3n19

Publication Abstract from PubMed

Xenobiotic reductase A (XenA) from Pseudomonas putida 86 catalyzes the NAD(P)H-dependent reduction of various alpha,beta-unsaturated carbonyl compounds and is a member of the old yellow enzyme family. The reaction of XenA follows a ping-pong mechanism, implying that its active site has to accommodate and correctly position the various substrates to be oxidized (NADH/NADPH) and to be reduced (different alpha,beta-unsaturated carbonyl compounds) to enable formal hydride transfers between the substrate and the isoalloxazine ring. The active site of XenA is lined by two tyrosine (Tyr27, Tyr183) and two tryptophan (Trp302, Trp358) residues, which were proposed to contribute to substrate binding. We analyzed the individual contributions of the four residues, using site-directed mutagenesis, steady-state and transient kinetics, redox potentiometry and crystal structure analysis. The Y183F substitution decreases the affinity of XenA for NADPH and reduces the rate of the oxidative half-reaction by two to three orders of magnitude, the latter being in agreement with its function as a proton donor in the oxidative half-reaction. Upon reduction of the flavin, Trp302 swings into the active site of XenA (in-conformation) and decreases the extent of the substrate-binding pocket.
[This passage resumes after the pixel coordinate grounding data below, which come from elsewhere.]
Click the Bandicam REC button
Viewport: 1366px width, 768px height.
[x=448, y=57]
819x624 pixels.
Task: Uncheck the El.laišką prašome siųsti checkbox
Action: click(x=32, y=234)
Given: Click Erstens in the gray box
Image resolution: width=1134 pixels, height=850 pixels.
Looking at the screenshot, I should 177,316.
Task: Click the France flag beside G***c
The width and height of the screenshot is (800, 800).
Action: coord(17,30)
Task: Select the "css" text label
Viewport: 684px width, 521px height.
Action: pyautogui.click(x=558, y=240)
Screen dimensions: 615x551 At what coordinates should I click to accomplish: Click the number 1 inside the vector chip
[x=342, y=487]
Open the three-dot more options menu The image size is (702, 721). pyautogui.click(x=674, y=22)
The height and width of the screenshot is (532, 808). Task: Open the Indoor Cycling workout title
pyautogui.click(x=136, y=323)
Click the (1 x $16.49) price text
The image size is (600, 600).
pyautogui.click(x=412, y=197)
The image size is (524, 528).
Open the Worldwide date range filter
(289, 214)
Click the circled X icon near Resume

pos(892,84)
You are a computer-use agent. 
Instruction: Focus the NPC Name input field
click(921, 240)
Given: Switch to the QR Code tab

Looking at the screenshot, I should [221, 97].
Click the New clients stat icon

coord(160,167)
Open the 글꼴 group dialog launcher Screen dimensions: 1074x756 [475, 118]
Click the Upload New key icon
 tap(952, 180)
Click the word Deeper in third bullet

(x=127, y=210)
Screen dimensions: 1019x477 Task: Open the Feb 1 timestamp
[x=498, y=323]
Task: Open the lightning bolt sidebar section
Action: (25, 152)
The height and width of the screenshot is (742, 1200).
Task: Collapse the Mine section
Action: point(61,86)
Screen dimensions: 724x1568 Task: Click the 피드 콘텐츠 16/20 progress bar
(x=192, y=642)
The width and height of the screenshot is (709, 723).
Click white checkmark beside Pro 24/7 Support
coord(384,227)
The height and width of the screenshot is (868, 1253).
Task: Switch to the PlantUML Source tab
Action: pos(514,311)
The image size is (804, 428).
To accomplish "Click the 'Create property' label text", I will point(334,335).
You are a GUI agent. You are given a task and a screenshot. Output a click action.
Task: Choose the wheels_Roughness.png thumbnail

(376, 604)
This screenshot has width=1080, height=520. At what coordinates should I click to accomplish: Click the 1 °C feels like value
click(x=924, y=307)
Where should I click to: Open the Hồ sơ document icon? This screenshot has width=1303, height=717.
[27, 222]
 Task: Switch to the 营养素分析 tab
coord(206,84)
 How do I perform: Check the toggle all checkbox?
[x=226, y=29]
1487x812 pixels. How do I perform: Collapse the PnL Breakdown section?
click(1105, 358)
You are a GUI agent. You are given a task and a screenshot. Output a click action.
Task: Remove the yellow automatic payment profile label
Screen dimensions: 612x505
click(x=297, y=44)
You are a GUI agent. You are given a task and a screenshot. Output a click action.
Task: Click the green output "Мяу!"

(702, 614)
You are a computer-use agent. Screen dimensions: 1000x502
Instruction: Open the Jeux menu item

Its exchange against alanine induces substrate inhibition at elevated NADPH concentrations, indicating that the in-conformation of Trp302 helps to disfavor the nonproductive NADPH binding in the reduced state of XenA. Our analysis shows that while the principal catalytic mechanism of XenA, for example, type of proton donor, is analogous to that of other members of the old yellow enzyme family, its strategy to correctly position and accommodate different substrates is unprecedented.

Determinants of Substrate Binding and Protonation in the Flavoenzyme Xenobiotic Reductase A.,Spiegelhauer O, Werther T, Mende S, Knauer SH, Dobbek H J Mol Biol. 2010 Sep 6. PMID:20826164^[1]

From MEDLINE®/PubMed®, a database of the U.S. National Library of Medicine.